*PROBLEM REQUIREMENTS*
Your task is to output every record exactly as it is given.

*RECORDS FOR PROCESSING*
· · · · · · ·

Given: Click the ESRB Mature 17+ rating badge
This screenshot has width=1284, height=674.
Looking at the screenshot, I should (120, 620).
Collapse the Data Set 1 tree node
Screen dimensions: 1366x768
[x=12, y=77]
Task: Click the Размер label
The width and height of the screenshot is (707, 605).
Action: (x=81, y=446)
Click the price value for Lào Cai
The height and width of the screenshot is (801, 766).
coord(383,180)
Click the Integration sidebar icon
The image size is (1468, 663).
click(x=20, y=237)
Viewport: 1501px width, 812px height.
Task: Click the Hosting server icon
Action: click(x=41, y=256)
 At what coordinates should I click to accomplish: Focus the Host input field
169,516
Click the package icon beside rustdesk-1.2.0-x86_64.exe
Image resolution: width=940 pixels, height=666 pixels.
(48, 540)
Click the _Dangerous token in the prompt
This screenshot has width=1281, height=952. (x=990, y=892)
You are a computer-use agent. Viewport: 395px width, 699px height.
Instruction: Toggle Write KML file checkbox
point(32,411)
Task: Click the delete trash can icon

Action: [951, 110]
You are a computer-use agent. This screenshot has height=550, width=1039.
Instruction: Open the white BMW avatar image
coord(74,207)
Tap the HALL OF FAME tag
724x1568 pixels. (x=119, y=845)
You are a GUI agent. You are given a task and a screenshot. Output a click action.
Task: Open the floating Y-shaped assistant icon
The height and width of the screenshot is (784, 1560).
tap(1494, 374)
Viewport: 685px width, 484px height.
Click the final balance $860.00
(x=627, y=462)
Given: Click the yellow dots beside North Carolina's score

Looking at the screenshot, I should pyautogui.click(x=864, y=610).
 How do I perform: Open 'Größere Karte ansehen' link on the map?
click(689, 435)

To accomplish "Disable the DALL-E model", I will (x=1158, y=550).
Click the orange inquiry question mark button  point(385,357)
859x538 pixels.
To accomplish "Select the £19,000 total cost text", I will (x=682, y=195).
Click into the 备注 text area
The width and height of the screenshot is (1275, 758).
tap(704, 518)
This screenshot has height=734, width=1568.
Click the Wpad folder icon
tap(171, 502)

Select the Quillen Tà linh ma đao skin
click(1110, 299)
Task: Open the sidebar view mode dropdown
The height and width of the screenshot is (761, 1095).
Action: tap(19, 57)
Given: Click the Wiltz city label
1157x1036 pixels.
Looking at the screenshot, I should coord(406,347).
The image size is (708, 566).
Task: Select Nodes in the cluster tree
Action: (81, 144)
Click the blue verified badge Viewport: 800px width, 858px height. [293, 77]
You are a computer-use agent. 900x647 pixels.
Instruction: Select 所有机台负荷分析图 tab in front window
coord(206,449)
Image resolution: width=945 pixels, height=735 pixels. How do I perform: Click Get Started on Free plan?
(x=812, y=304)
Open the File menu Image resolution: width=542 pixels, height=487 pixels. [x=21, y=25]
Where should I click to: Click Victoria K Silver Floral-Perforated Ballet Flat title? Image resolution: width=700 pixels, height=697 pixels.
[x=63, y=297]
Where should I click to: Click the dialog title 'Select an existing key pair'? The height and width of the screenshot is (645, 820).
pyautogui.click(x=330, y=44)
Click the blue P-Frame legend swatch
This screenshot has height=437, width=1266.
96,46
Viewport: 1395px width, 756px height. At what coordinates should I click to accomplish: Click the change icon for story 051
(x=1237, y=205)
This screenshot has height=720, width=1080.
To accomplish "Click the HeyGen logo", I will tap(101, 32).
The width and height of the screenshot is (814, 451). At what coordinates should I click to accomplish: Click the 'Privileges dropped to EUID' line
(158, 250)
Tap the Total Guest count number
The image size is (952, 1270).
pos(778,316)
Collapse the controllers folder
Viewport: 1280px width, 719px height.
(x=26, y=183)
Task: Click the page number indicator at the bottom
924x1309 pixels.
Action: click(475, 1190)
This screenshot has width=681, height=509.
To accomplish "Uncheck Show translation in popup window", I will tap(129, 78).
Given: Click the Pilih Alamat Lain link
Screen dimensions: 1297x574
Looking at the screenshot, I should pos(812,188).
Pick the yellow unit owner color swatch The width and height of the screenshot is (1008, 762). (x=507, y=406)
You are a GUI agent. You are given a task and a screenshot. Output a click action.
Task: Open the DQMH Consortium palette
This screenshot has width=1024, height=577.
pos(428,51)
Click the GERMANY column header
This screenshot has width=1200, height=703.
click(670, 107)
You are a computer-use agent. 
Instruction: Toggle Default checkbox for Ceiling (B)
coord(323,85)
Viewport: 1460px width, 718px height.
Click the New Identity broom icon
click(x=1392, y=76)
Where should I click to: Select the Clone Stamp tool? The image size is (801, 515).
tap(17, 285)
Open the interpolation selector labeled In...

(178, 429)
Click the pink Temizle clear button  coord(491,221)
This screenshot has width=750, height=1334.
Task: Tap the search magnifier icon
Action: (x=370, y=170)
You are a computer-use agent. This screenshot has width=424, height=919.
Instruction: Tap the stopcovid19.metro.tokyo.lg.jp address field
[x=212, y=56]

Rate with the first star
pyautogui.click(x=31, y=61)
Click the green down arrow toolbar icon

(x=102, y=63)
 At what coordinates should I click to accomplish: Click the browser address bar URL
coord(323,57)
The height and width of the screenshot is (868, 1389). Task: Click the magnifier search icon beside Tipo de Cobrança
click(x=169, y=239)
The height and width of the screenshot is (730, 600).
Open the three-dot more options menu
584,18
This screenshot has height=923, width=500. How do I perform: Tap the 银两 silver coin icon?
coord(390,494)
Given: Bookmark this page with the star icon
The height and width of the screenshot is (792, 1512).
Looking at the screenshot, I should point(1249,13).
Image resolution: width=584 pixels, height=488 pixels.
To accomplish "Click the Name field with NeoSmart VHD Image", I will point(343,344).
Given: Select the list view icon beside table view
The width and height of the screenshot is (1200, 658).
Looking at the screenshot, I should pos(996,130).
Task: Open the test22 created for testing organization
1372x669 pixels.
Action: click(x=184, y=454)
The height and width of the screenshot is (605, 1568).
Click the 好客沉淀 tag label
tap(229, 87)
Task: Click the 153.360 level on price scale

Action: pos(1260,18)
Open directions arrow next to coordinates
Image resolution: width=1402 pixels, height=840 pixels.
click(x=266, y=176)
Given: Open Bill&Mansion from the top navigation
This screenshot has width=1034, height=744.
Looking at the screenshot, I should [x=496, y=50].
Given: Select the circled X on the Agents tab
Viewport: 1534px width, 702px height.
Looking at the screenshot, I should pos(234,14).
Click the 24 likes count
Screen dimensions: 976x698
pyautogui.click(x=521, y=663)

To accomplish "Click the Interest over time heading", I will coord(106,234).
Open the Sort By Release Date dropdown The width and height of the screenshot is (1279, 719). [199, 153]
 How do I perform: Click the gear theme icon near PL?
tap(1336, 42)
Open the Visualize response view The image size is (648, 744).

· · · · · · ·

*OUTPUT FOR THIS TASK*
Given: Click the ESRB Mature 17+ rating badge
This screenshot has width=1284, height=674.
Looking at the screenshot, I should (120, 620).
Collapse the Data Set 1 tree node
Screen dimensions: 1366x768
[x=12, y=77]
Task: Click the Размер label
The width and height of the screenshot is (707, 605).
Action: (x=81, y=446)
Click the price value for Lào Cai
The height and width of the screenshot is (801, 766).
coord(383,180)
Click the Integration sidebar icon
The image size is (1468, 663).
click(x=20, y=237)
Viewport: 1501px width, 812px height.
Task: Click the Hosting server icon
Action: click(x=41, y=256)
 At what coordinates should I click to accomplish: Focus the Host input field
169,516
Click the package icon beside rustdesk-1.2.0-x86_64.exe
Image resolution: width=940 pixels, height=666 pixels.
(48, 540)
Click the _Dangerous token in the prompt
This screenshot has width=1281, height=952. (x=990, y=892)
You are a computer-use agent. Viewport: 395px width, 699px height.
Instruction: Toggle Write KML file checkbox
point(32,411)
Task: Click the delete trash can icon

Action: [951, 110]
You are a computer-use agent. This screenshot has height=550, width=1039.
Instruction: Open the white BMW avatar image
coord(74,207)
Tap the HALL OF FAME tag
724x1568 pixels. (x=119, y=845)
You are a GUI agent. You are given a task and a screenshot. Output a click action.
Task: Open the floating Y-shaped assistant icon
The height and width of the screenshot is (784, 1560).
tap(1494, 374)
Viewport: 685px width, 484px height.
Click the final balance $860.00
(x=627, y=462)
Given: Click the yellow dots beside North Carolina's score

Looking at the screenshot, I should pyautogui.click(x=864, y=610).
 How do I perform: Open 'Größere Karte ansehen' link on the map?
click(689, 435)

To accomplish "Disable the DALL-E model", I will (x=1158, y=550).
Click the orange inquiry question mark button  point(385,357)
859x538 pixels.
To accomplish "Select the £19,000 total cost text", I will (x=682, y=195).
Click into the 备注 text area
The width and height of the screenshot is (1275, 758).
tap(704, 518)
This screenshot has height=734, width=1568.
Click the Wpad folder icon
tap(171, 502)

Select the Quillen Tà linh ma đao skin
click(1110, 299)
Task: Open the sidebar view mode dropdown
The height and width of the screenshot is (761, 1095).
Action: tap(19, 57)
Given: Click the Wiltz city label
1157x1036 pixels.
Looking at the screenshot, I should coord(406,347).
The image size is (708, 566).
Task: Select Nodes in the cluster tree
Action: (81, 144)
Click the blue verified badge Viewport: 800px width, 858px height. [293, 77]
You are a computer-use agent. 900x647 pixels.
Instruction: Select 所有机台负荷分析图 tab in front window
coord(206,449)
Image resolution: width=945 pixels, height=735 pixels. How do I perform: Click Get Started on Free plan?
(x=812, y=304)
Open the File menu Image resolution: width=542 pixels, height=487 pixels. [x=21, y=25]
Where should I click to: Click Victoria K Silver Floral-Perforated Ballet Flat title? Image resolution: width=700 pixels, height=697 pixels.
[x=63, y=297]
Where should I click to: Click the dialog title 'Select an existing key pair'? The height and width of the screenshot is (645, 820).
pyautogui.click(x=330, y=44)
Click the blue P-Frame legend swatch
This screenshot has height=437, width=1266.
96,46
Viewport: 1395px width, 756px height. At what coordinates should I click to accomplish: Click the change icon for story 051
(x=1237, y=205)
This screenshot has height=720, width=1080.
To accomplish "Click the HeyGen logo", I will tap(101, 32).
The width and height of the screenshot is (814, 451). At what coordinates should I click to accomplish: Click the 'Privileges dropped to EUID' line
(158, 250)
Tap the Total Guest count number
The image size is (952, 1270).
pos(778,316)
Collapse the controllers folder
Viewport: 1280px width, 719px height.
(x=26, y=183)
Task: Click the page number indicator at the bottom
924x1309 pixels.
Action: click(475, 1190)
This screenshot has width=681, height=509.
To accomplish "Uncheck Show translation in popup window", I will tap(129, 78).
Given: Click the Pilih Alamat Lain link
Screen dimensions: 1297x574
Looking at the screenshot, I should pos(812,188).
Pick the yellow unit owner color swatch The width and height of the screenshot is (1008, 762). (x=507, y=406)
You are a GUI agent. You are given a task and a screenshot. Output a click action.
Task: Open the DQMH Consortium palette
This screenshot has width=1024, height=577.
pos(428,51)
Click the GERMANY column header
This screenshot has width=1200, height=703.
click(670, 107)
You are a computer-use agent. 
Instruction: Toggle Default checkbox for Ceiling (B)
coord(323,85)
Viewport: 1460px width, 718px height.
Click the New Identity broom icon
click(x=1392, y=76)
Where should I click to: Select the Clone Stamp tool? The image size is (801, 515).
tap(17, 285)
Open the interpolation selector labeled In...

(178, 429)
Click the pink Temizle clear button  coord(491,221)
This screenshot has width=750, height=1334.
Task: Tap the search magnifier icon
Action: (x=370, y=170)
You are a computer-use agent. This screenshot has width=424, height=919.
Instruction: Tap the stopcovid19.metro.tokyo.lg.jp address field
[x=212, y=56]

Rate with the first star
pyautogui.click(x=31, y=61)
Click the green down arrow toolbar icon

(x=102, y=63)
 At what coordinates should I click to accomplish: Click the browser address bar URL
coord(323,57)
The height and width of the screenshot is (868, 1389). Task: Click the magnifier search icon beside Tipo de Cobrança
click(x=169, y=239)
The height and width of the screenshot is (730, 600).
Open the three-dot more options menu
584,18
This screenshot has height=923, width=500. How do I perform: Tap the 银两 silver coin icon?
coord(390,494)
Given: Bookmark this page with the star icon
The height and width of the screenshot is (792, 1512).
Looking at the screenshot, I should point(1249,13).
Image resolution: width=584 pixels, height=488 pixels.
To accomplish "Click the Name field with NeoSmart VHD Image", I will point(343,344).
Given: Select the list view icon beside table view
The width and height of the screenshot is (1200, 658).
Looking at the screenshot, I should pos(996,130).
Task: Open the test22 created for testing organization
1372x669 pixels.
Action: click(x=184, y=454)
The height and width of the screenshot is (605, 1568).
Click the 好客沉淀 tag label
tap(229, 87)
Task: Click the 153.360 level on price scale

Action: pos(1260,18)
Open directions arrow next to coordinates
Image resolution: width=1402 pixels, height=840 pixels.
click(x=266, y=176)
Given: Open Bill&Mansion from the top navigation
This screenshot has width=1034, height=744.
Looking at the screenshot, I should [x=496, y=50].
Given: Select the circled X on the Agents tab
Viewport: 1534px width, 702px height.
Looking at the screenshot, I should pos(234,14).
Click the 24 likes count
Screen dimensions: 976x698
pyautogui.click(x=521, y=663)

To accomplish "Click the Interest over time heading", I will coord(106,234).
Open the Sort By Release Date dropdown The width and height of the screenshot is (1279, 719). [199, 153]
 How do I perform: Click the gear theme icon near PL?
tap(1336, 42)
Open the Visualize response view The image size is (648, 744).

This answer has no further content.